Türkiye’de kadın kooperatifleri: Hane içindeki iş bölümü kadın örgütlenmesini etkiliyor
Bengü Kurtege Sefer, yerel yönetim birimleriyle kadın kooperatifleri arasındaki ilişkiler incelendiğinde kooperatiflerin karşılaştıkları cinsiyetçi tutumları daha iyi anlayabileceğimizi söylüyor.
İZMİR - Küresel neoliberal politikaların, kadınların hayatlarını her geçen gün daha da zorlaştırdığı günümüz koşullarında kadınlar, gün geçtikçe daha fazla örgütlenmeye başlıyor.

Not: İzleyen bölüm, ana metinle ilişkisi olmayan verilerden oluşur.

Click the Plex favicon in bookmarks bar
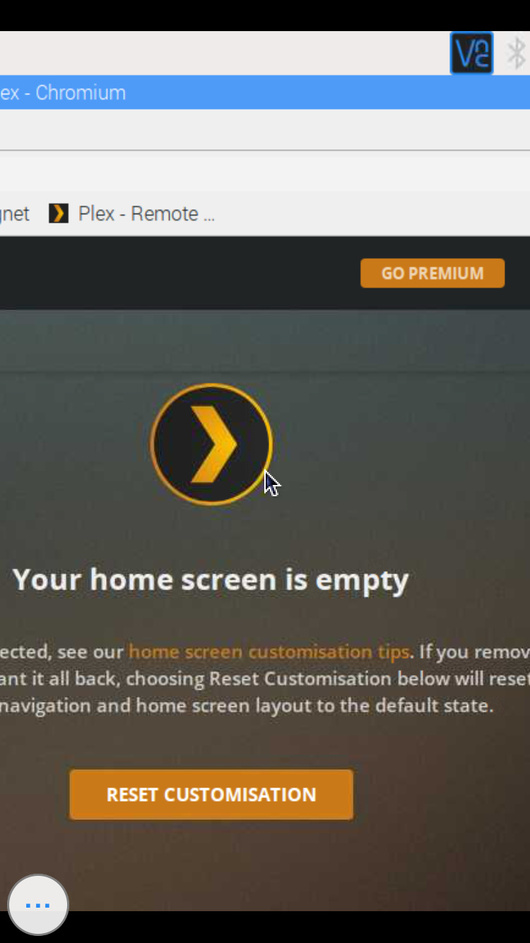 [x=58, y=213]
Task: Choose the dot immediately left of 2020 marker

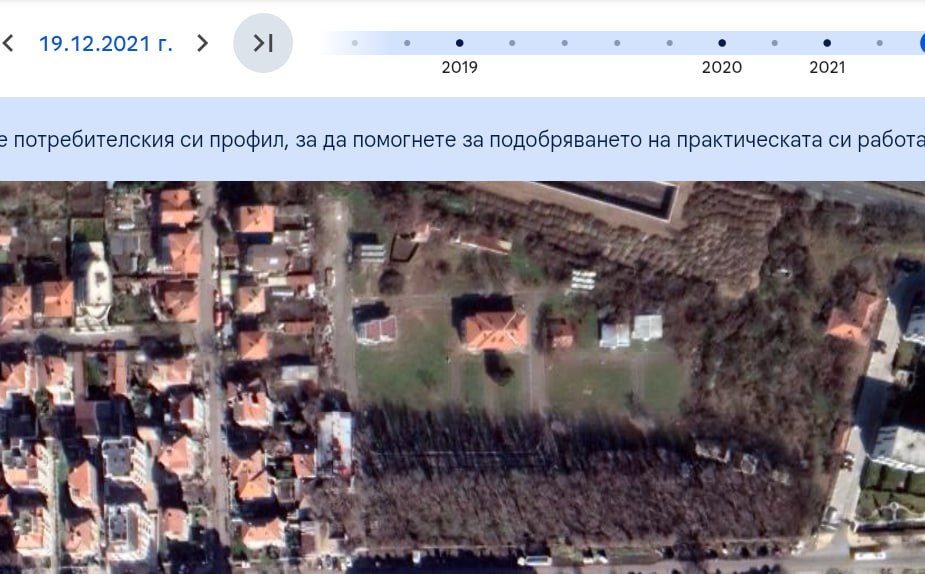Action: pos(669,43)
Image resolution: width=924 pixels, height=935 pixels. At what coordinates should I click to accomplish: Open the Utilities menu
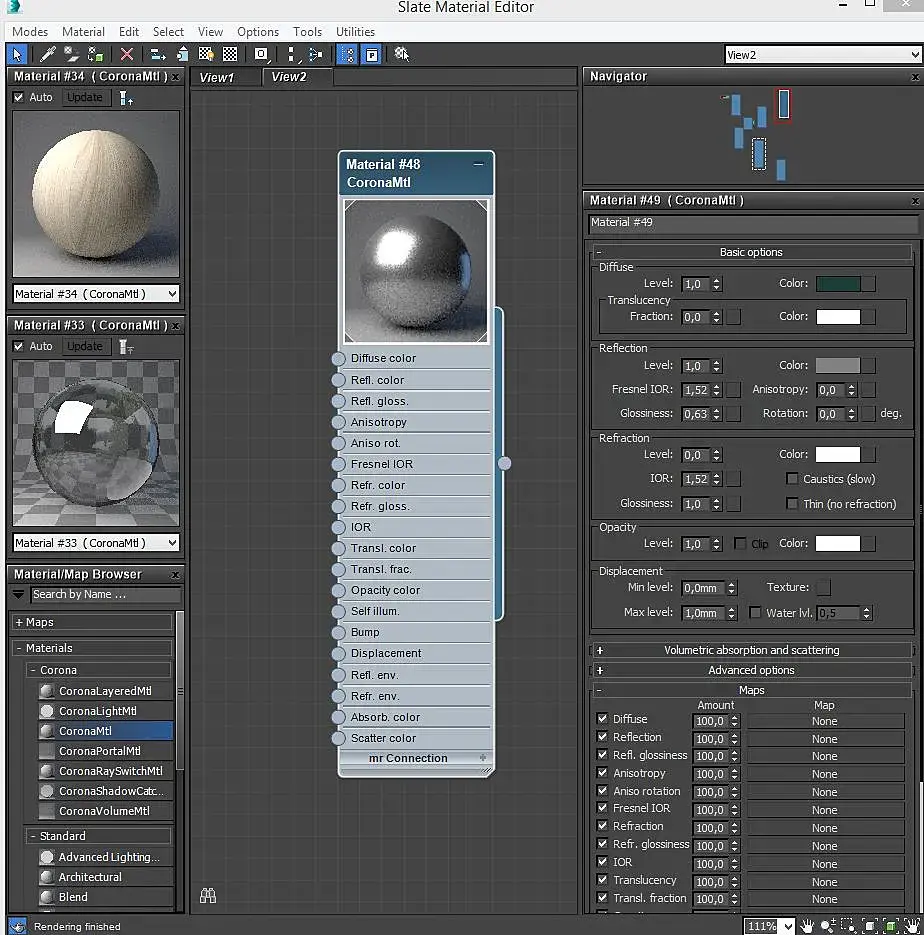coord(355,32)
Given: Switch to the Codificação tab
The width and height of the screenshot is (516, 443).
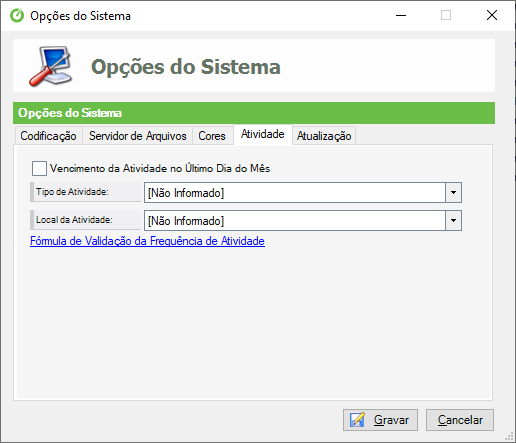Looking at the screenshot, I should 49,136.
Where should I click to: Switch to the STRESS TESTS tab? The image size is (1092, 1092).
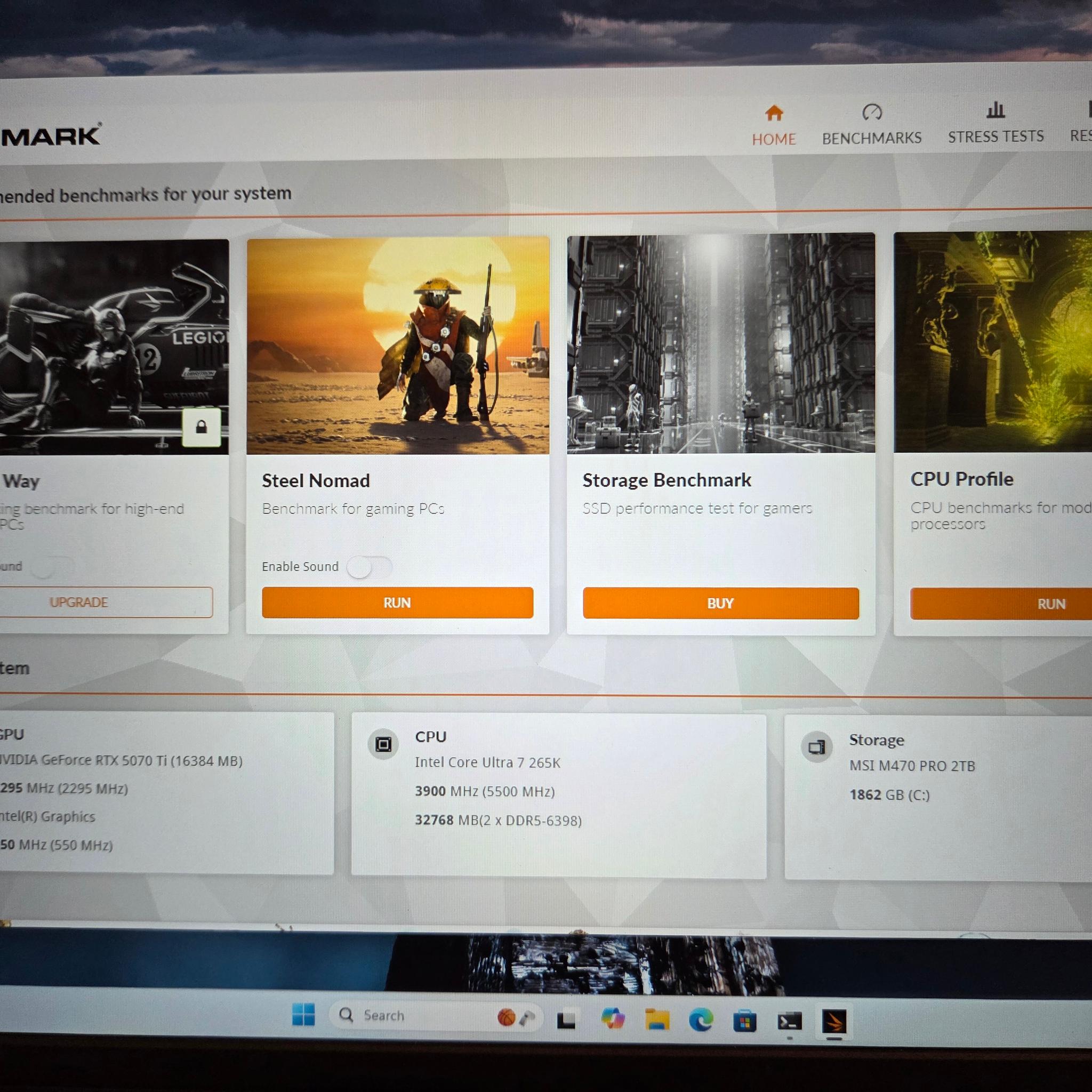point(995,136)
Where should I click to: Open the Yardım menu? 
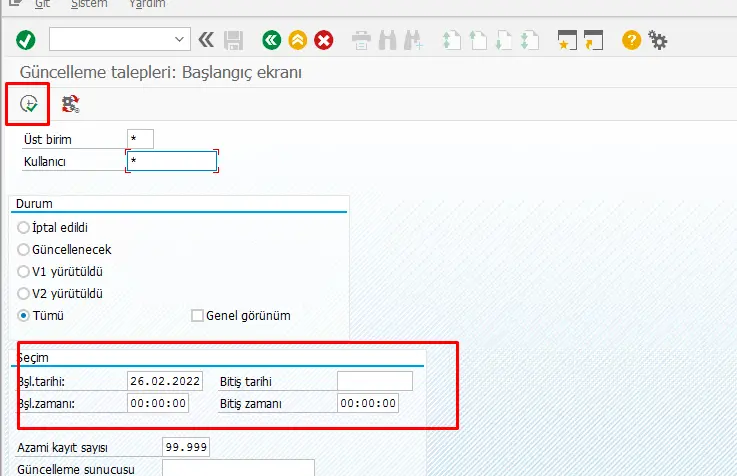[x=148, y=4]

Bu bağlamda kadın kooperatifleri, ortak sorunlara yerelden çözümler üretirken, kadınlar için de farklı bir örgütlenme deneyimi sunuyor.

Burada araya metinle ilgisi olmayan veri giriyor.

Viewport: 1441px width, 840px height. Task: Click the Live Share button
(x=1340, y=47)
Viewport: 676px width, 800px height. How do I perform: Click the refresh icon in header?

2018 yılında State University of New York, Binghamton Sosyoloji Bölümü’nden doktora derecesini alan Bengü Kurtege Sefer, 2019-2020 yılında Koç Üniversitesi Tohumlama Araştırma Fonu kapsamında tarım alanında faaliyet gösteren kadın kooperatiflerine ilişkin bir proje yürüttü. Projede makro politikalar, kadın kooperatifleri, yerel yönetim birimleri, ilgili sivil toplum kuruluşları, kamu kurumu yetkilileri ve yedi kadın kooperatifi yöneticileriyle yapılan mülakatlara odaklanılarak kırsal kesim kadınının kooperatifleşme deneyimleri incelendi.

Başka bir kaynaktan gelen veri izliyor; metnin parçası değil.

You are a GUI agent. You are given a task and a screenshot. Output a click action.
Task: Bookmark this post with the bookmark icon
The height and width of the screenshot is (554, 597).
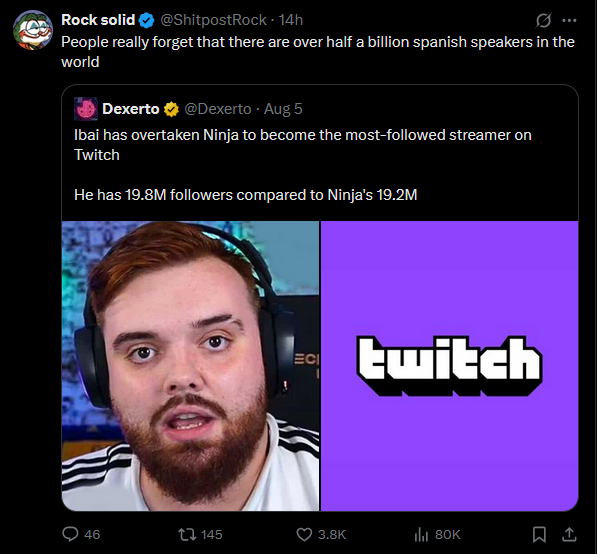(x=539, y=534)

Araştırma alanları tarım çalışmaları, kadın kooperatifleri, kalkınma ve kırsal kadın, emek tarihi ve köylü hareketleri olan Bengü Kurtege Sefer sorularımızı cevapladı.
‘SON YİRMİ YILDIR KADIN EMEĞİ DEĞERSİZLEŞTİRİLİYOR’
Kadın kooperatifleşmesinin Türkiye’deki kadın politikalarına bir etkisi olduğunu düşünüyor musunuz? Nasıl?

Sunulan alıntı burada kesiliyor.